Mathematical modeling of memristor resistive switching based on mass transfer full model of oxygen vacancies and ions

Tyumen State University Herald. Physical and Mathematical Modeling. Oil, Gas, Energy


Release:

2022. Vol. 8. № 2 (30)

Title: 
Mathematical modeling of memristor resistive switching based on mass transfer full model of oxygen vacancies and ions


For citation: Ebrahim A. H. A., Busygin A. N., Udovichenko S. Yu. 2022. “Mathematical modeling of memristor resistive switching based on mass transfer full model of oxygen vacancies and ions”. Tyumen State University Herald. Physical and Mathematical Modeling. Oil, Gas, Energy, vol. 8, no. 2 (30), pp. 198-214. DOI: 10.21684/2411-7978-2022-8-2-198-214

About the authors:

Abdulla H. Ebrahim, Cand. Sci. (Phys.-Math.), Junior Researcher, Memristive Materials Laboratory, Center for Nature-Inspired Engineering, University of Tyumen, Tyumen, Russia; abdulla.ybragim@mail.ru, https://orcid.org/0000-0002-1709-9882

Alexander N. Busygin, Cand. Sci. (Phys.-Math.), Associate Professor, Department of Applied and Technical Physics, School of Natural Sciences, University of Tyumen, Tyumen, Russia; Senior Researcher, Memristive Materials Laboratory, Center for Nature-Inspired Engineering, University of Tyumen, Tyumen, Russia; a.n.busygin@utmn.ru, https://orcid.org/0000-0002-3439-8067

Sergey Yu. Udovichenko, Dr. Sci. (Phys.-Math.), Professor, Department of Applied and Tech­nical Physics, School of Natural Sciences, University of Tyumen, Tyumen, Russia; Scientific Director of the Memristive Materials Laboratory, Center for Nature-Inspired Engineering, University of Tyumen, Tyumen, Russia; udotgu@mail.ru, https://orcid.org/0000-0003-3583-7081

Abstract:

A relatively simple mathematical model of dynamic switching of a memristor has been created based on a fairly complete physical model of the processes of stationary mass transfer of oxygen vacancies and ions, considering their generation, recombination and diffusion in electric field in the “metal-oxide-metal” structure with the dominant transport mechanism of electron tunneling through oxygen vacancies.

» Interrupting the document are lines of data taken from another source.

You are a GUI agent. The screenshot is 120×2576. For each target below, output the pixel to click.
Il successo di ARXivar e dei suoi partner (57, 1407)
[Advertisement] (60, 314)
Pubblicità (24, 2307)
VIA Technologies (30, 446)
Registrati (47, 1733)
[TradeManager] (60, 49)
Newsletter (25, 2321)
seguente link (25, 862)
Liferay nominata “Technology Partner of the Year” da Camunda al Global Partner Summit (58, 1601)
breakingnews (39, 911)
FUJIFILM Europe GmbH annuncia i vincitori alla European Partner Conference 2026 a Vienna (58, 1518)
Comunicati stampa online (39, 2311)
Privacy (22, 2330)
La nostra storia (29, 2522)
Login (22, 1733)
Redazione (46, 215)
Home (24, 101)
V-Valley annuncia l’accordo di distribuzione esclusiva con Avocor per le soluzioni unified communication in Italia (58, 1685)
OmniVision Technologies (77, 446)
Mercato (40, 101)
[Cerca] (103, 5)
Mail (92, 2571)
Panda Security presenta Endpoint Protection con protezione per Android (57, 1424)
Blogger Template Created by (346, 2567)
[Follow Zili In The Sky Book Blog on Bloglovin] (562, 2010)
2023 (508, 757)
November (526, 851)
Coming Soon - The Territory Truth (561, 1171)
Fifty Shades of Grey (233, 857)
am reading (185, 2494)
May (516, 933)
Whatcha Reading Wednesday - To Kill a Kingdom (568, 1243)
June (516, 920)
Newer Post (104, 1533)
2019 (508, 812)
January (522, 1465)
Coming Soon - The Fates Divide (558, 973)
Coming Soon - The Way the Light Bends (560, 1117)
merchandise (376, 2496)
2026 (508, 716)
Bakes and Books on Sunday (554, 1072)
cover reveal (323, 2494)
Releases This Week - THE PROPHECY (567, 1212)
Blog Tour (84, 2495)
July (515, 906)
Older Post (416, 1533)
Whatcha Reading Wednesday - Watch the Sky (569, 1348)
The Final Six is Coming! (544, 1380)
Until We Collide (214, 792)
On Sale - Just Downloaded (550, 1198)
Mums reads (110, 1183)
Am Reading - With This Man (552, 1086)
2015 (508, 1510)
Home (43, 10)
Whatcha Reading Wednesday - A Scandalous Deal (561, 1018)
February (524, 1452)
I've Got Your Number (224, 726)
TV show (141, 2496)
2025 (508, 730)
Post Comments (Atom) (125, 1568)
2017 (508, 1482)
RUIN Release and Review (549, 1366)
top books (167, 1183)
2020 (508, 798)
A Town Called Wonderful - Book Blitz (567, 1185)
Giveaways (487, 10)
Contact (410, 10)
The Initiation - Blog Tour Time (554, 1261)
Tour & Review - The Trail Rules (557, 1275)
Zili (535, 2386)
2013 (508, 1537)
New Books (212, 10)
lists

The results of numerical simulation of mass transfer of oxygen vacancies along thickness of the oxide layer of the memristor are presented. The distributions of vacancy concentration during their diffusion in an electric field are found, taking into account the processes of generation and recombination with ions, depending on the applied voltage to the electrodes and on the temperature of the memristor. A good coincidence of the volt-ampere characteristics part found as a result of numerical simulation and a series of experiments is obtained.

It is shown that under conditions of more than 600 K memristor temperature, it is possible to neglect the process of ion-vacancy recombination and significantly simplify the procedure for mathematical modeling of memristor resistive switching by eliminating the oxygen mass transfer equation, as well as the recombination term in the stationary equation of oxygen vacancies mass transfer.

The developed mathematical model of memristor dynamic switching, including a system of stationary ordinary differential equations, is designed to simulate the operation of large memristor arrays in neuromorphic computing devices and may be preferable in relation to known circuit models that include a certain set of fitting parameters to match the simulation results with the memristor experimental characteristics.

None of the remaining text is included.